Interestingly, on Feb. 17, the very day the Friedman piece appeared, the Crown Prince held talks with CIA Director George Tenet in Saudi Arabia - an unprecedented visit for an American intelligence chief. The visit was an effort to shake loose more cooperation from Saudi law enforcement agencies. But was there more to it?

Certainly, the idea of a public relations offensive was in the air. As far back as last December, influential voices on Arab affairs had been pressing the administration to move quickly to staunch the flow of negative stories about the Saudis.

In a December piece for “American Diplomacy,” the in-house journal of the U.S. Foreign Service, Herman F. Eilts, a two-time American ambassador to Saudi Arabia, counseled that: “Mending the frayed bilateral relationship will depend in large part on what Washington does after victory. Inevitably, the greater the “collateral damage” our bombings inflict on Afghan civilians, the greater will be Saudi criticism. A more effective U.S. public relations effort is clearly needed.”

It would be hard to imagine a more effective effort than that which began with Friedman’s column. It may be overly cynical to think that the Saudis are completely disingenuous about the idea that Israel may someday return to its pre-1967 borders. It may even happen someday.

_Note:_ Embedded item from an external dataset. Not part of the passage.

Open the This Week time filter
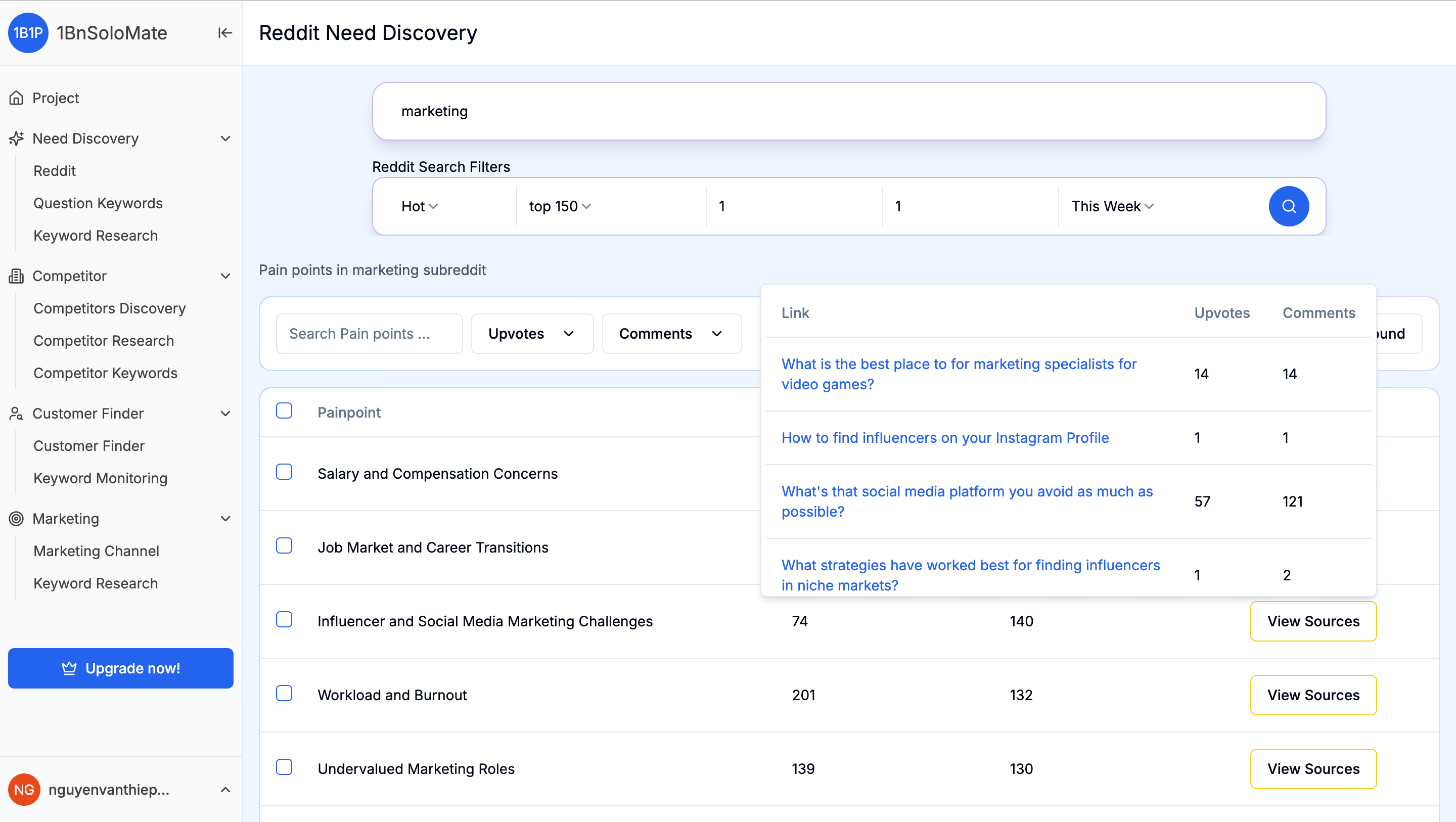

Yet could anyone really have believed that Sharon, who only a few years ago was still asserting that Israel had a biblical right to “Judea and Samaria,” was going to trade the occupied territories and a slice of Jerusalem for peace? For that matter, does anyone think that the regimes of Saudi Arabia, Iraq, Syria or Iran would be willing to give up “the struggle with the Zionist entity,” which has been a convenient excuse for their own incompetence and ruthlessness? The conflict can only end when peace serves the interests of the main actors. So far, in their actions if not their words, both sides have shown that simply isn’t true.